Dennis Bjorklund wrote:

What I have understod so far is that form-of-use is the encoding. So
if the character set is UNICODE then the form-of-use could be UTF-8,
UTF-16 and so on.

Exactly.

The character repertoire however I don't have an intuition about it
all.

A character repertoire is basically an abstract bag of characters (say,
"a to z" or "all modern greek characters") that you plan to represent
using a character set.

In SQL 99, this terminology was altered a little (unfortunately not
quite compatibly). There, a character repertoire is an abstract set of
characters whose internal representation is irrelevant. Add to that an
encoding (how to convert characters to bits) and a form-of-use (how to
assemble characters into a string (for stateful encodings?,
endianness?)), and that together makes a character set. And then they
say that "character repertoire" and "character set" are used
interchangeably except where communication with external systems is
concerned.

The only real consequence of this difference is that character strings
of the same repertoire but possibly using different
encodings/forms-of-use should still be comparable or assignable. But
that should only concern us if we allowed different character sets per
datum and we actually had cases of different encodings for the same
repertoire.

[Collected data entries]

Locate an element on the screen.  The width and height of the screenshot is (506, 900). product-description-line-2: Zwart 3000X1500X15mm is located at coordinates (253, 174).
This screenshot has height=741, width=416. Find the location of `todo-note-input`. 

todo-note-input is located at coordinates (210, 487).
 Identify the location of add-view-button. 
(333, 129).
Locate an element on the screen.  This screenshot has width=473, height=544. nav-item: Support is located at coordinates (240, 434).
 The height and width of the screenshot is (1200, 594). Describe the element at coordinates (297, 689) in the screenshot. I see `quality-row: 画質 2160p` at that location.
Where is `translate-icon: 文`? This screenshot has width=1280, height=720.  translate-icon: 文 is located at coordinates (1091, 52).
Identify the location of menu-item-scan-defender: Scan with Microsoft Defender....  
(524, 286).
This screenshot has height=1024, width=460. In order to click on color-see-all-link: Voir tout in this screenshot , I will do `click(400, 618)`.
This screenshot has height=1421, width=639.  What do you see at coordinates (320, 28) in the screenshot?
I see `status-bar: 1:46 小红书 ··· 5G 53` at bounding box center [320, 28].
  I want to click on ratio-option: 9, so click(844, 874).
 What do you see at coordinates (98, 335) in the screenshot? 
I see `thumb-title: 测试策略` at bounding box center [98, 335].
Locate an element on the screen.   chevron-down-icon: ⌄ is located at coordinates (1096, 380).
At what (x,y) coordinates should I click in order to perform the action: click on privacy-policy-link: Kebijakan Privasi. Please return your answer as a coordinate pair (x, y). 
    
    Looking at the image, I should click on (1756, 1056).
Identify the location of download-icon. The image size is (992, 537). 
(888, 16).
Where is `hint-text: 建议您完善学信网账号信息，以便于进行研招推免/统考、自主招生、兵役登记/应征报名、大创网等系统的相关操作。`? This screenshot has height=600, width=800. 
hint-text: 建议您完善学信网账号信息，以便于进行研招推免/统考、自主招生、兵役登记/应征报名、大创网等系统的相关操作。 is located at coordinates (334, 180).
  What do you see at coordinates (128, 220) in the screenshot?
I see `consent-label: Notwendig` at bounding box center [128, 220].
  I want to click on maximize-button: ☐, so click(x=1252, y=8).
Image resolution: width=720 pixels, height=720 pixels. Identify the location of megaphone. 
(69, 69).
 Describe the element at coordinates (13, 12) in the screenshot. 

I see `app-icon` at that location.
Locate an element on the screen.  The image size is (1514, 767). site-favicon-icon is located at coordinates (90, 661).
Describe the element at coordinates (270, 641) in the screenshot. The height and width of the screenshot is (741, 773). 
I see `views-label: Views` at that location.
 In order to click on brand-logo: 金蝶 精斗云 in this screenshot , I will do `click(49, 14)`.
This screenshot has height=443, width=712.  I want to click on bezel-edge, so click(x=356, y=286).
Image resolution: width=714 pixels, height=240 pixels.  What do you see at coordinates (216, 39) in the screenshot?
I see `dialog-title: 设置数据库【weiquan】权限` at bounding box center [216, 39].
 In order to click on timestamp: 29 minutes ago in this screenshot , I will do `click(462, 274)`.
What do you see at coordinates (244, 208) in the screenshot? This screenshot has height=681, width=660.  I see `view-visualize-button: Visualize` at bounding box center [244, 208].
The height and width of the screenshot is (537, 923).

_Work request_. Pick up the reply about SQL character repertoires, encodings, and forms-of-use after its last sentence and carry it forward.

_Task output_.
Had unicode been a superset of all character sets, then one could
just have used unicode for SQL_TEXT. Exactly how do we create a
character repertoire that can store any character from any character
set.. Storing the character set for each character is not such a cool
thing to do even if it would work :-)

Actually that's exactly what "Mule Internal Code" does.

SQL_ASCII in pg is similar, it's basically a number of bytes. But the
spec seems to say that one should be able to count the characters as
well (not the bytes) so SQL_ASCII is not the same as SQL_TEXT.

SQL_ASCII is a kludge, albeit a practical one. We should not design
further extensions around it.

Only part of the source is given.